The general scheme for the individual justification is four-part and reads:
(1) the legal consequence of the standard to be examined is given or not;
(2) the factual element to be examined is given or not;
(3) Conceptual development of the element of the offense into individual subsumable facts ;
(4) Individual facts are undisputed, proven or not ascertainable .

  • Example: The exclusion of the objection to a reduction in price in § ... of the rental contract does not fail, contrary to the defendant's view, due to ineffectiveness according to § 536d BGB. (1) Ineffectiveness from § 536d BGB (-) The fraudulent intent of the plaintiff required for ineffectiveness according to this provision is missing. (2) Malice (-) Malice exists if the landlord knew the mistake or at least believed it to be possible. (3) Definitional development of the element of malice in internal facts Knowledge or awareness of the possibility . None of these conditions can be determined here. (4) Knowledge or awareness of the possibility (-) The witness named by the defendant ... did not confirm the claim that the plaintiff had ...
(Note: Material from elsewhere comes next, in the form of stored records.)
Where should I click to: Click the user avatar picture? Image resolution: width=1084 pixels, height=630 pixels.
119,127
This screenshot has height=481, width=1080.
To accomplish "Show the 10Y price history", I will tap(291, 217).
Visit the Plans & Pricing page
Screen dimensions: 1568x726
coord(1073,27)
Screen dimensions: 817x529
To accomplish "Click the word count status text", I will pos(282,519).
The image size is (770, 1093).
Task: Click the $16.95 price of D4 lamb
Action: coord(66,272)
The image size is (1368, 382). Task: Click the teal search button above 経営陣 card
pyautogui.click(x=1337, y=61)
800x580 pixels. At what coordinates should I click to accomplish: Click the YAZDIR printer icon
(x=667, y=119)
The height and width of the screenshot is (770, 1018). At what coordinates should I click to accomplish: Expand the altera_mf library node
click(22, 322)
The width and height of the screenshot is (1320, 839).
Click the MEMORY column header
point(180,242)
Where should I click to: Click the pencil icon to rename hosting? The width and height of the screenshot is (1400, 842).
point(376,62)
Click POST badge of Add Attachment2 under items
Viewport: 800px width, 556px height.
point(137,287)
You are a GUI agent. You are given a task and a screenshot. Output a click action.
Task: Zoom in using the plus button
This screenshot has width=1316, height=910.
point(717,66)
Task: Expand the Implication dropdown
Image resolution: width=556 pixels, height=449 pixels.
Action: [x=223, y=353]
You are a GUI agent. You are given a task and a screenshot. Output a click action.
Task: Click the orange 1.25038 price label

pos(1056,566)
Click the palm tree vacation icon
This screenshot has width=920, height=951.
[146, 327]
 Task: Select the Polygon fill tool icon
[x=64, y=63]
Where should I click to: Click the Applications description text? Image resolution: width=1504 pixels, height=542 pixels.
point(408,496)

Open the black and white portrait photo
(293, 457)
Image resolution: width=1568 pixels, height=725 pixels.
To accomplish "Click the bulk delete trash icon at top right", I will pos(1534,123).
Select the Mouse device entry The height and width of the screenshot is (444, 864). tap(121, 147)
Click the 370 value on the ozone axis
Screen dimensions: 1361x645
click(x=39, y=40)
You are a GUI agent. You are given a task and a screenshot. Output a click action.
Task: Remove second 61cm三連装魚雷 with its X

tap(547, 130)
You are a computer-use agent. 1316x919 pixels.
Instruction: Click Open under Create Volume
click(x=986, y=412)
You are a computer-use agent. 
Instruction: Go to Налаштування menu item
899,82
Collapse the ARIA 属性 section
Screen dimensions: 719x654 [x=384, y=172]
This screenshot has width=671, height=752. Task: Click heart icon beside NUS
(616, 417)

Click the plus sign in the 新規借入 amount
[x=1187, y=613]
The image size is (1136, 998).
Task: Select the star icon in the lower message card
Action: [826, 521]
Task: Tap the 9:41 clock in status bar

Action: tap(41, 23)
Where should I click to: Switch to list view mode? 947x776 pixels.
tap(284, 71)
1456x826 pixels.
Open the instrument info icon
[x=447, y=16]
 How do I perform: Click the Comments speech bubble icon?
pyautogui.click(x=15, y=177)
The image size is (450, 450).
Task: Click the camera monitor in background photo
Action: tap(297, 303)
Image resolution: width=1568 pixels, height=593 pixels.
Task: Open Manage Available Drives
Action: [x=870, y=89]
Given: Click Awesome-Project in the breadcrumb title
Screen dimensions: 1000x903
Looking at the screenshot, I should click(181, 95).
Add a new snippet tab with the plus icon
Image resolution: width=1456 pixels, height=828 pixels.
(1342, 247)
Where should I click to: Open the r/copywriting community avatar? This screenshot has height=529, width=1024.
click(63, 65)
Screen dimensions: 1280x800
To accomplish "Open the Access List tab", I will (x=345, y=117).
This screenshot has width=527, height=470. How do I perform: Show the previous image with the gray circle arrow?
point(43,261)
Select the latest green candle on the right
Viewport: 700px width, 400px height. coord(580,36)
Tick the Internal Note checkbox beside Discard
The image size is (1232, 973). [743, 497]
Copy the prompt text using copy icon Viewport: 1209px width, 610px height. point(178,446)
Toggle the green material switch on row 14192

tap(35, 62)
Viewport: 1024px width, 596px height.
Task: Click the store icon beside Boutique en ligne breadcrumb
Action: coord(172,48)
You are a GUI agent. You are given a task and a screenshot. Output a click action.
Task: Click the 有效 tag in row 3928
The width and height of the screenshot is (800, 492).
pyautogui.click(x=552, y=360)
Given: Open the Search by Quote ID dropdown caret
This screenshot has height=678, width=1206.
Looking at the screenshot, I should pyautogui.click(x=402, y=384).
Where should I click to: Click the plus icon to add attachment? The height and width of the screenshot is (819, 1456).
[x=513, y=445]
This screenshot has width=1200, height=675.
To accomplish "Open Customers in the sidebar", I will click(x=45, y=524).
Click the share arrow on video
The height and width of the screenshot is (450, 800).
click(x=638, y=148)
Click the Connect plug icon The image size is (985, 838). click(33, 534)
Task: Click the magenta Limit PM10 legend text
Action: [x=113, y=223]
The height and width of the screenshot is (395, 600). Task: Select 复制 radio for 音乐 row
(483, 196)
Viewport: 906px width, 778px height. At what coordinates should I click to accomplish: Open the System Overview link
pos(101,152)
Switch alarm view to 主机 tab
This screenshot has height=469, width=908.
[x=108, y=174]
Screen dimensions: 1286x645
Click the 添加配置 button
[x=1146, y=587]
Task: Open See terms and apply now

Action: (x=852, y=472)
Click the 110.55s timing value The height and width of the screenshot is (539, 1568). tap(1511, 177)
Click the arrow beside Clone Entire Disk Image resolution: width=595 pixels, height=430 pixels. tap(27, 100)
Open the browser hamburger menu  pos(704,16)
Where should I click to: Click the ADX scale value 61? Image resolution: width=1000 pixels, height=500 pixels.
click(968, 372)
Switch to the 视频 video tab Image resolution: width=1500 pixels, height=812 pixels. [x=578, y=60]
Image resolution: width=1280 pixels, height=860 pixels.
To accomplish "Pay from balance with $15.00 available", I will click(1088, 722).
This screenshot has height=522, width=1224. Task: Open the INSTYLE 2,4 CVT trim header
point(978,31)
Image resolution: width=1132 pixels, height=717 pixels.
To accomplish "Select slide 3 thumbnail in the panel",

The affirmative chains of reasons have priority over the negative ones. In its entirety, the judgment deals with the granting parts first, together with the unsuccessful attacks by the opponent; This is followed by the indecisive plaintiff's submissions, before the decisive objections of the opponent and finally the unsuccessful counter objections that have not yet been discussed. In the case of multiple complaints or counterclaims, the judge divides the judgment into appropriate sections and, within them, into individual chains of reasons. In the secondary decisions, he justifies his apportionment of costs, which he only makes according to the reason, and his decision on provisional enforceability . This marks the transition from the judgment procedure to the enforcement procedure . The judge signs his judgment. It usually becomes effective when the judgment is pronounced .

Relational report

As part of the examination in the second state examination in law , trainee lawyers in some federal states may also be required to prepare a relation. The file to be assessed must then be checked according to the stations outlined above.

literature

  • Monika Anders, Burkhard Gehle: The assessor exam in civil law. 13th, revised edition. Vahlen, Munich 2017, ISBN 978-3-8006-5397-3 .
  • Dieter Knöringer: The assessor exam in civil proceedings. 17th, revised. and supplemented edition. Beck, Munich 2018, ISBN 978-3-406-72995-9 .
  • Carl-Theodor Olivet: Legal working technique in the civil ward. 4th, revised edition. CF Müller, Heidelberg et al. 2010, ISBN 978-3-8114-7058-3 .

Web links

Individual evidence

  1. Anders / Gehle marginal note A-80 ff.
  2. Anders / Gehle marginal note A-89 ff.
  3. Anders / Gehle marginal note 115 ff.
  4. Anders / Gehle marginal note 129 f.
  5. Anders / Gehle marginal no. 131 ff.
  6. z. B. at Anders / Gehle, ja-aktuell.de exercise case 1.
  7. Anders / Gehle marginal note 163 ff.